O frescor da peça nasce não só do texto ou da direção, mas, sobretudo, de um elenco totalmente entregue, no qual o protagonismo de Diego Ribeiro, como Purpurinex, reforça que 2021 é o ano de ouro do ator. O artista gaúcho de Uruguaiana radicado em São Paulo também foi destaque recentemente em As Mariposas, do Satyros. Mais maduro e sacudido pela vida que em 2017, Diego Ribeiro revisita Pink Star com toda a segurança do mundo, dando matizes distintas ao texto, dito por ele com muito sabor, em interpretação épica-dialética rara no teatro brasileiro, ainda tão necessitado de boas atuações. Ele só confirma o Rio Grande do Sul como celeiro de bons atores.
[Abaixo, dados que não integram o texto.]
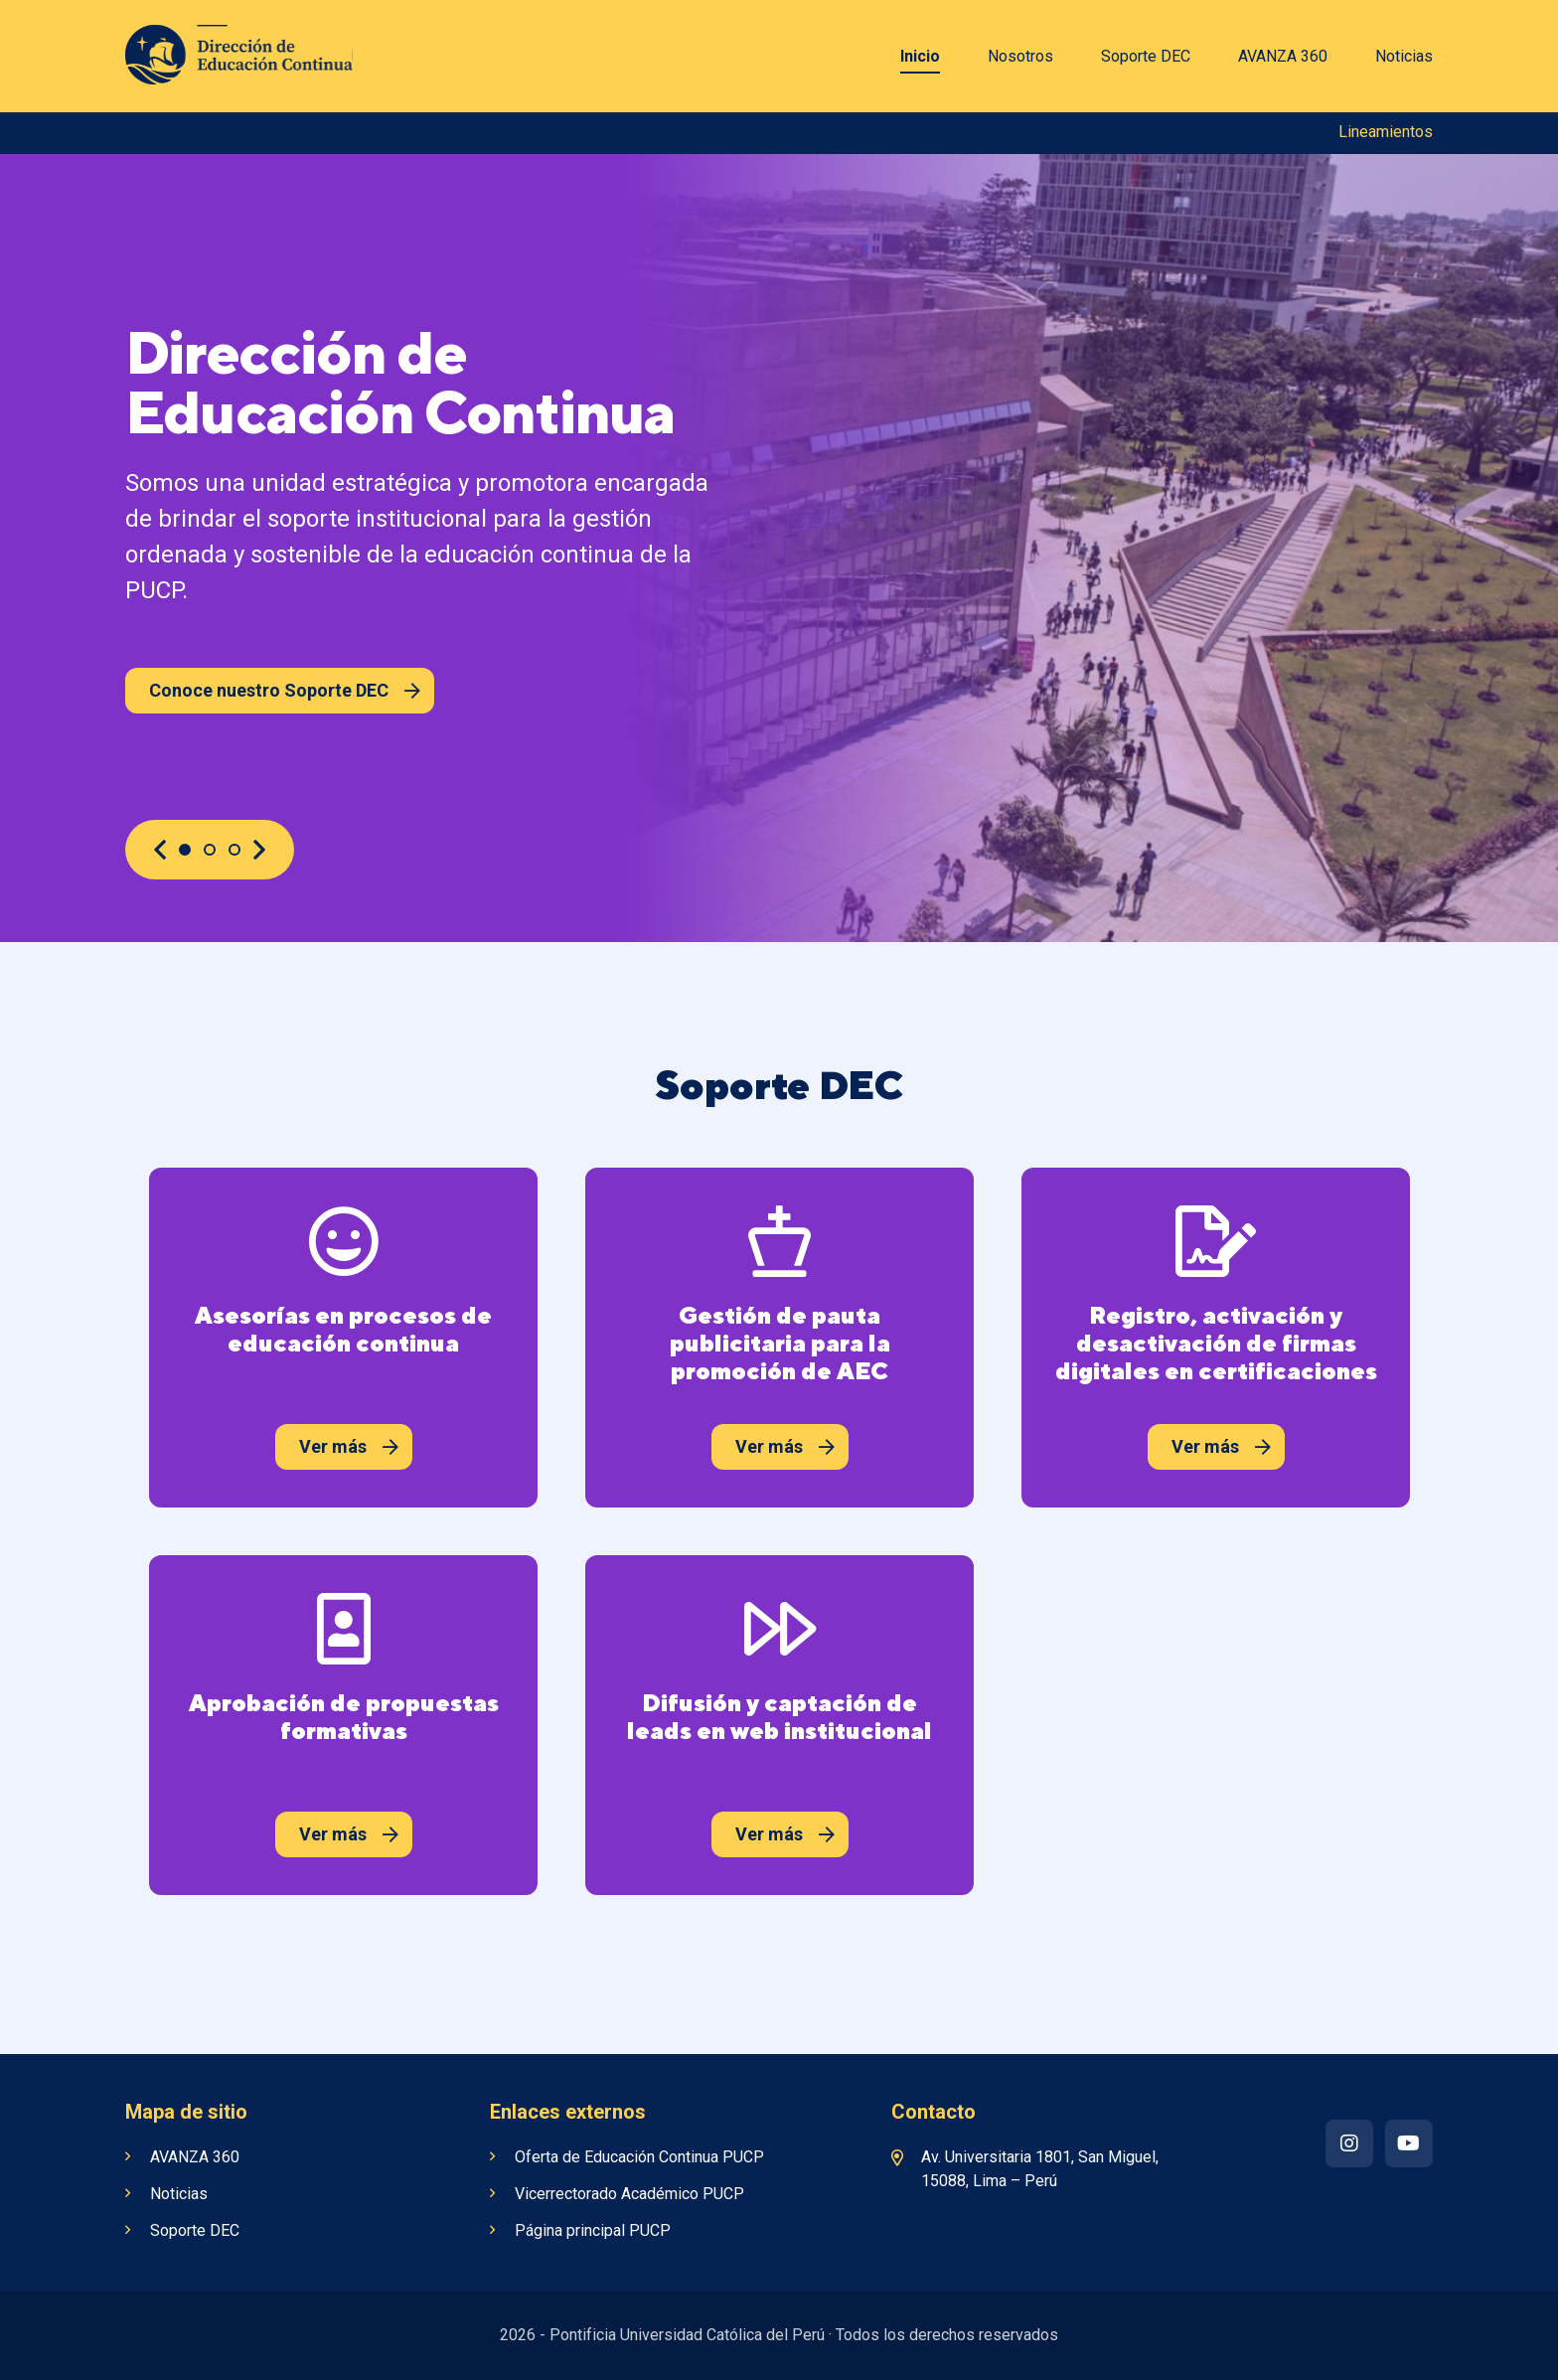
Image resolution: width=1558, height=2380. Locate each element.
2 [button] (210, 850)
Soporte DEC (1145, 56)
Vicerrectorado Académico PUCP (629, 2193)
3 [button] (234, 850)
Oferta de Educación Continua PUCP (639, 2156)
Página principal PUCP (593, 2230)
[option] (779, 548)
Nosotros (1020, 56)
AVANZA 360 (1282, 56)
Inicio (920, 56)
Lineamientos (1385, 131)
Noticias (1404, 56)
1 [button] (185, 850)
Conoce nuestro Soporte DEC (284, 690)
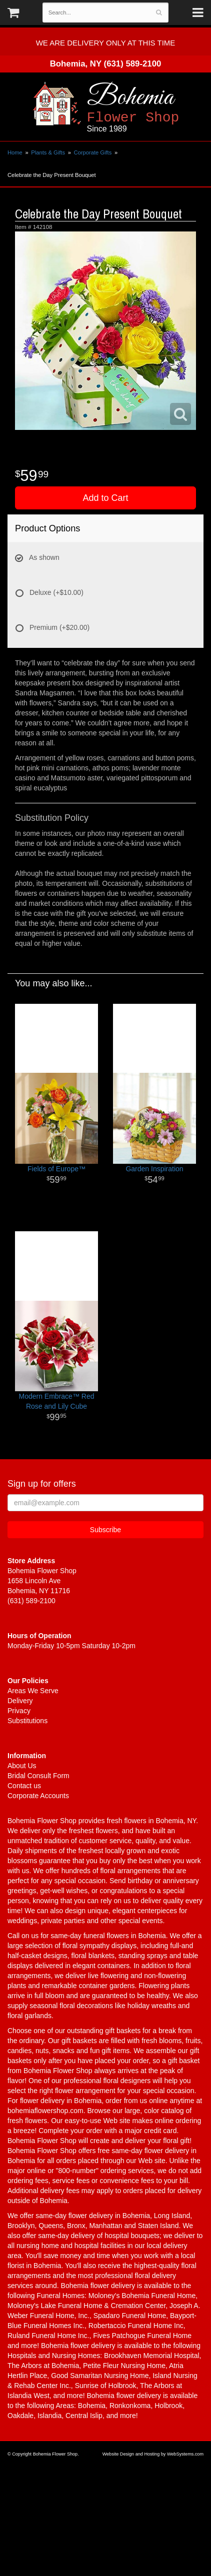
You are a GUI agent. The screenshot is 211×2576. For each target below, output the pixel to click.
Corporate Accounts (38, 1796)
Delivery (20, 1701)
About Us (22, 1766)
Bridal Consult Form (39, 1776)
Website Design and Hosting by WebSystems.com (153, 2454)
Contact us (24, 1786)
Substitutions (28, 1721)
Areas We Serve (33, 1691)
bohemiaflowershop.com (46, 2111)
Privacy (19, 1711)
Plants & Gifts (48, 152)
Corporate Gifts (93, 152)
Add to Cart (105, 498)
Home (15, 152)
Com um carro-chefe de tal magnitude, o elenco segue em prumo certo, oferecendo ao público atuações efervescentes, altamente debochadas e dinâmicas até não mais poder. Todos merecem ser citados, nome por nome: Alessandra Nassi, Alex de Felix, Anna Kuller, Beatriz Medina, Bel Friósi, Bruno de Paula, Cristian Silva, Diego Ribeiro, Dominique Puzzi, Elisa Barboza, Felipe Estevão, Guilherme Andrade, Heyde Sayama, Ícaro Gimenes, Ingrid Soares, Julia Francez, Karina Bastos, Luis Holiver, Maiara Cicutt, Marcia Dailyn, Roberto Francisco, Silvio Eduardo e Vitor Lins. Ainda há a voz de André Bachiega e o preparo vocal bem sucedido de André Lu, que domou o elenco nas notas corretas para as cenas musicadas.
Com um time tão afinado, o público se diverte em Pink Star e fica boquiaberto diante das possiblidades estéticas do teatro digital descortinadas pelos incansáveis artistas do Satyros. Não à toa, eles são hoje reverenciados no mundo inteiro.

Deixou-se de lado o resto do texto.